Wichtig ist, dass wir bei unseren Aktionen darauf achten, weder uns selbst noch die Betroffenen in Gefahr zu bringen. Dazu gehört etwa auch, dass wir den Täter nicht direkt ansprechen, um ihn nicht zu provozieren. "Und idealerweise gucken, wie kann ich zu der Betroffenen Kontakt haben, ohne dass es später so aussieht, als ob sie mich auf ihn gehetzt hätte?", sagt Nua Ursprung. Wenn wir die Polizei anrufen, können wir übrigens auch bitten, anonym zu bleiben.
Die Expertin von BIG rät, dass wir zum Beispiel – in nicht akuten Situationen – bei einer Beratungsstelle anrufen können. Wir können so mit erfahrenen Menschen besprechen, wie die nächsten Schritte aussehen könnten, wenn wir Zeug*in von partnerschaftlicher Gewalt geworden sind.
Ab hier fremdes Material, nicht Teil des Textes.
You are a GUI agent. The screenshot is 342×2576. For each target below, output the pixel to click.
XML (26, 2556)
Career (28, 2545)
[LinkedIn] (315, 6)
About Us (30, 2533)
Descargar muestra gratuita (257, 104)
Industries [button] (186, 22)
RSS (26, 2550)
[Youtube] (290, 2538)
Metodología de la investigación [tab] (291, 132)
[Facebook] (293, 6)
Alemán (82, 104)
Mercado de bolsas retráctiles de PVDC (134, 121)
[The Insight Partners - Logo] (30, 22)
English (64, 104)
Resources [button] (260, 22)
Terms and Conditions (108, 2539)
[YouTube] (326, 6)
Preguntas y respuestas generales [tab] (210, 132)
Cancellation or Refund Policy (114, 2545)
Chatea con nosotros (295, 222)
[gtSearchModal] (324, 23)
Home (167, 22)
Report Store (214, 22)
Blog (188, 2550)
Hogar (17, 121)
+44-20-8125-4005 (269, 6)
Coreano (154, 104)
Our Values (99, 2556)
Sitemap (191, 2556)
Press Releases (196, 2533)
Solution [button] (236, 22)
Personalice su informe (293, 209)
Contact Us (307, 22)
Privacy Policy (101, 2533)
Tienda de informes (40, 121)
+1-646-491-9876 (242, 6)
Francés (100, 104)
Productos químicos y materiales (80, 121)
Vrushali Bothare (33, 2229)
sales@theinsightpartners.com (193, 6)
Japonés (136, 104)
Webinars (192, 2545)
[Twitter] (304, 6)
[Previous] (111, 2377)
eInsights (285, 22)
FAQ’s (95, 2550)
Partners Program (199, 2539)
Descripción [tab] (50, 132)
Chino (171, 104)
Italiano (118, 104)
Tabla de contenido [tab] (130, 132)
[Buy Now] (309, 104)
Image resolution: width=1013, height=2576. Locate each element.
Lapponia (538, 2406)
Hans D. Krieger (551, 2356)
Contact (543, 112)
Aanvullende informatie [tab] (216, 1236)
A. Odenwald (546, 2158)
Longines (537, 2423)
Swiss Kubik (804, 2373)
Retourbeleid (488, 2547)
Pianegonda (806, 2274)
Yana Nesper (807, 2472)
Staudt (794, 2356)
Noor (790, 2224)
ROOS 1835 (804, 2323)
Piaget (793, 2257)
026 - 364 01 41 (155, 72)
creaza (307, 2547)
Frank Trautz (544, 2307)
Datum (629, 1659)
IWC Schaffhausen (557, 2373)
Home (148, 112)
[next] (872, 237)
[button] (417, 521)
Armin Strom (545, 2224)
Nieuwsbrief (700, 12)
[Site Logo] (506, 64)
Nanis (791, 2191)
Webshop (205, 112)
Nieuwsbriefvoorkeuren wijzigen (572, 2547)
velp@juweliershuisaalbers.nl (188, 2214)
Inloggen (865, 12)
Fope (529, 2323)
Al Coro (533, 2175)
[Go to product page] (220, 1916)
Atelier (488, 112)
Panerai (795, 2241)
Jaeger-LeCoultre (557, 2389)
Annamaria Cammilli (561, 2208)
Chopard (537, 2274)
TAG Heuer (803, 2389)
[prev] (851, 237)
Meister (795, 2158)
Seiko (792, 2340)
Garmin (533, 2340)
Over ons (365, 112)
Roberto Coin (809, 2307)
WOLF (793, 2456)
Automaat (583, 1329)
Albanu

"Einer unserer Slogans seit 30 Jahren ist: Häusliche Gewalt ist keine Privatsache."
Auf jeden Fall sollten wir uns nicht scheuen, etwas zu unternehmen – etwa weil wir das Gefühl haben, uns in fremde Angelegenheiten einzumischen. Nua Ursprung sagt, häusliche Gewalt ist keine Privatsache: "Dass ist keine Beziehungsdynamik, die irgendwie manchmal außer Kontrolle gerät, sondern häusliche Gewalt hat immer mit Macht und Kontrolle zu tun. Und es ist immer ein Symptom von gesellschaftlichen Machtstrukturen, also in dem Fall dem Patriarchat, das sich halt hier in einem privaten Raum äußert."